Joe Pappano of Sightline Payments outlines why the payment journey is increasingly important in a betting firm’s customer retention strategy in the midst of a busy US sports schedule.
As the start of the 2022-23 NFL season continues to grip sports fans and bettors alike, sportsbook operators are reducing their spending on promotions and advertising for the coming season. Customer acquisition is now customer retention. That is even more of a focus for high-value customers.
Gaming customers always want faster cash outs when they win. Betting Hero recently reported that 96% of daily sports bettors would be more inclined to use one book over another if they had more options for faster and easier withdrawals. For high-value customers, there are several things we know about them leveraging payments data.
First, they often struggle depositing the amounts they desire. This is largely a result of card network rules that limit deposit volumes based on gaming transactions being labeled as high-risk transactions.
Second, high-value customers have more open accounts at sportsbooks than average players. For a normal patron, we see an average of two total open accounts per player, which doubles to 4.2 total accounts per player for high-value customers. According to operators, those customers tend to be more price sensitive and shop around different books frequently. They also want a greater variety of payment options – both on deposit and withdrawal.
Every sportsbook has a wide variety of deposit options, with most enjoying greater than a 90% acceptance rate. The most common cash-out method remains ACH, with withdrawals often taking days to process. An optimal customer experience should give winners access to their funds in minutes, not days.
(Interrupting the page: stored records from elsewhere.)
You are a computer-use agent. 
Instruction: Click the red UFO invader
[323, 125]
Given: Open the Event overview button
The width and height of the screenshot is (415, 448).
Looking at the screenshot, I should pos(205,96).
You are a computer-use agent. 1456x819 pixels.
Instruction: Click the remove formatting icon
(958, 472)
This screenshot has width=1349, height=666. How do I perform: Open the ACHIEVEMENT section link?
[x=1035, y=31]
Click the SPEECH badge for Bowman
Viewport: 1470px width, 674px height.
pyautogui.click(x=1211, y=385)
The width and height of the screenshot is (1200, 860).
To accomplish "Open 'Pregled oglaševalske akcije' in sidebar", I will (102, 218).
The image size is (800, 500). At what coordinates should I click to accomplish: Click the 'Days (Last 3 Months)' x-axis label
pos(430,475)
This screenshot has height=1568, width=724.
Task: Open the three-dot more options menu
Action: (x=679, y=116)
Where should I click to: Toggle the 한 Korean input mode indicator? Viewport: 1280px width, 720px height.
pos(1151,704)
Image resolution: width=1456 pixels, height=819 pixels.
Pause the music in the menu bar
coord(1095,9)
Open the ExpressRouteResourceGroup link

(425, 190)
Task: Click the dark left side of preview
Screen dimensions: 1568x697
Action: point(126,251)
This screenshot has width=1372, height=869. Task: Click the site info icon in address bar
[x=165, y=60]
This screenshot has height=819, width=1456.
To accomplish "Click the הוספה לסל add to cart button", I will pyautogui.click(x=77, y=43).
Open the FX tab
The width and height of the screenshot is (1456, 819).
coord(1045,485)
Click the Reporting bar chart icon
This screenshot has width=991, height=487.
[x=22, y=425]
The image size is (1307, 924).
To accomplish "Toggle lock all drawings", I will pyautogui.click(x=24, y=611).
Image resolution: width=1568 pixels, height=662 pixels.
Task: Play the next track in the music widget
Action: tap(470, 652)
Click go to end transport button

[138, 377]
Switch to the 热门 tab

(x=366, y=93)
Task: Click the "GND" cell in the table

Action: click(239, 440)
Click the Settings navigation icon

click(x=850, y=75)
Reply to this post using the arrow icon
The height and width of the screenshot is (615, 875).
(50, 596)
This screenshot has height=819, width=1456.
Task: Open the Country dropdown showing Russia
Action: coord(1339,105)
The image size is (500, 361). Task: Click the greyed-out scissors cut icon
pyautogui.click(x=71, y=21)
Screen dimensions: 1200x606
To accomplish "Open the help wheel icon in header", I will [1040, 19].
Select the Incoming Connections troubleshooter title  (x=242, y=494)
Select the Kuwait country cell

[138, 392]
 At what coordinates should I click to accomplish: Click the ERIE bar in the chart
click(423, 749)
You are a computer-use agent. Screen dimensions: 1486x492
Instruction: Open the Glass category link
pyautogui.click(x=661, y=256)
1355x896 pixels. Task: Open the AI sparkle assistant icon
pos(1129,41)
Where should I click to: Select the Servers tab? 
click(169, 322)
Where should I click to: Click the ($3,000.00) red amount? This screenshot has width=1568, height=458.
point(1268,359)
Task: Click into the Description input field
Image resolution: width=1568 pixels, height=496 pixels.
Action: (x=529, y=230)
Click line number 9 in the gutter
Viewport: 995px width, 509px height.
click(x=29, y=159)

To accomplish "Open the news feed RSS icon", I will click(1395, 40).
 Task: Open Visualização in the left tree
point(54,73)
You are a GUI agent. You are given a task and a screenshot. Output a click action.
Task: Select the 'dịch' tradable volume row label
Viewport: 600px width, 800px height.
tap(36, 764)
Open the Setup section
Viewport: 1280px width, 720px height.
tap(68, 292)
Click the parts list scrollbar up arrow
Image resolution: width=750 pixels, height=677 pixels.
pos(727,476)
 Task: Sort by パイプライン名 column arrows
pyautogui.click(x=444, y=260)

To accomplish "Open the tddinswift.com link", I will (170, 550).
Gaming companies are constantly innovating, and payments solutions are no exception. Sportsbooks are exploring the use of real-time payments and original credit transaction solutions for faster customer cash outs. Operators are taking familiar digital payment solutions from non-gaming ecosystems to provide customers with more ways to get quick access to their funds.
In-play wagering and same-game parlays provide customers with a more versatile experience with more opportunities to win. But what happens when in-play wagering meets real-time cash outs?
Let’s say a customer wins an in-play wager during the first quarter of the Sunday afternoon game and wants to withdraw that money immediately. Then, that same customer wants to bet the halftime lines of another game, so they then redeposit the funds they withdrew earlier.
Operators pay to acquire funds again and again as customers withdraw and redeposit over the course of the weekend. This forces operators to choose between providing maximum in-game wagering with multiple cash-out options and paying for each cashier transaction.
It’s not surprising that this tension has resulted in marketing campaigns designed to keep customer funds in a wagering account. And that’s even more of a concern when dealing with your top players – you want to give them the best of both worlds. From what we see, high-value customers replay 85% of funds that are transferred back to their Sightline Play+ account, a rate almost 50% higher than standard players.
Sportsbooks are solving this tension through the introduction of payment options that allow for a player’s immediate access to their winnings without the waiting period. Operators are also educating themselves on fund acquisition costs and including in their payments’ stack options like Play+, which allow for reacquiring funds at a lower cost than traditional payments methods.
This churn of money can end up costing operators millions of dollars to reacquire the same funds again and again and again. While we know that operators conduct extensive analysis for their cost of acquisition, researching their cost of reacquisition is critical as the shift to in-play wagering and real-time withdrawals takes place.
From the analysis that Sightline has conducted for operators, we find there is an opportunity to save 1.75% on this reacquisition cost. When you extrapolate that over the $20 billion in annual deposit volume for operators, that’s a potential savings of $350 million. This analysis presents a huge savings opportunity that many operators can take advantage of for no additional cost.
As U.S. sportsbooks shift their focus to retention, tracking player behavior and loyalty programs becomes even more important. Operators are partnering with gaming payments companies to tie wagering, cash outs, and overall spend together, seeing the whole picture of a loyal customer’s activities and tailoring their communication with that customer to meet that individual’s specific needs.
This ultimately leads to increased loyalty and retention of those players. We see that high-value customers transfer their funds to Apple Cash and Venmo most frequently after withdrawing – indicating that these players are sending money to peers, using the funds for bill payments, and using those alternative payment methods to cash out.
Leveraging modern payments solutions enables operators to provide a better player experience and customized communication for every loyal customer.